**Selected extract:**
--- START ---

The backend for piecewise compilation. It mainly handles the compilation of static shapes and dispatching based on runtime shape.

We will compile self.graph once for the general shape, and then compile for different shapes specified in compilation_config.compile_sizes.

Source code in vllm/compilation/piecewise_backend.py
def __init__(
    self,
    graph: fx.GraphModule,
    vllm_config: VllmConfig,
    piecewise_compile_index: int,
    total_piecewise_compiles: int,
    sym_shape_indices: list[int],
    vllm_backend: VllmBackend,
):
    """
    The backend for piecewise compilation.
    It mainly handles the compilation of static shapes and
    dispatching based on runtime shape.

    We will compile `self.graph` once for the general shape,
    and then compile for different shapes specified in
    `compilation_config.compile_sizes`.
    """
    self.graph = graph
    self.vllm_config = vllm_config
    self.compilation_config = vllm_config.compilation_config
    self.piecewise_compile_index = piecewise_compile_index
    self.total_piecewise_compiles = total_piecewise_compiles
    self.vllm_backend = vllm_backend

    self.is_first_graph = piecewise_compile_index == 0
    self.is_last_graph = piecewise_compile_index == total_piecewise_compiles - 1

    self.is_full_graph = total_piecewise_compiles == 1

    self.compile_ranges = self.compilation_config.get_compile_ranges()
    log_string = f"PiecewiseBackend: compile_ranges: {self.compile_ranges}"
    logger.debug_once(log_string)

    self.compile_sizes = self.compilation_config.compile_sizes
    log_string = f"PiecewiseBackend: compile_sizes: {self.compile_sizes}"
    logger.debug_once(log_string)

    self.sym_shape_indices = sym_shape_indices

    # the entries for ranges that we need to either
    self.range_entries: dict[Range, RangeEntry] = {}

    # to_be_compiled_ranges tracks the remaining ranges to compile,
    # and updates during the compilation process, so we need to copy it
    self.to_be_compiled_ranges: set[Range] = set(self.compile_ranges)

    # We only keep compilation management inside this class directly.
    for size in self.compile_sizes:
        range = Range(start=size, end=size)
        if range not in self.compile_ranges:
            self.range_entries[range] = RangeEntry(
                compile_range=range,
            )

--- END ---

**Available data:**
--- START ---

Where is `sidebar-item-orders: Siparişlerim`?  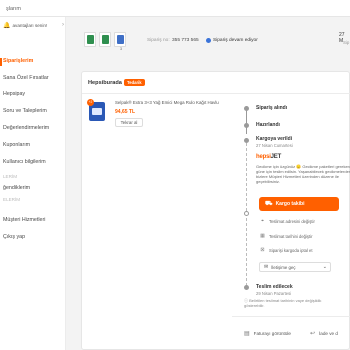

--- END ---

**Assignment:** From the piecewise compilation text above, pull out the passage that opens with the words containing "self.sym_shape_indices = sym_shape_indices" and closes with "range = Range(start=size, end=size)", copying it word for word.

**Answer section:**
self.sym_shape_indices = sym_shape_indices

    # the entries for ranges that we need to either
    self.range_entries: dict[Range, RangeEntry] = {}

    # to_be_compiled_ranges tracks the remaining ranges to compile,
    # and updates during the compilation process, so we need to copy it
    self.to_be_compiled_ranges: set[Range] = set(self.compile_ranges)

    # We only keep compilation management inside this class directly.
    for size in self.compile_sizes:
        range = Range(start=size, end=size)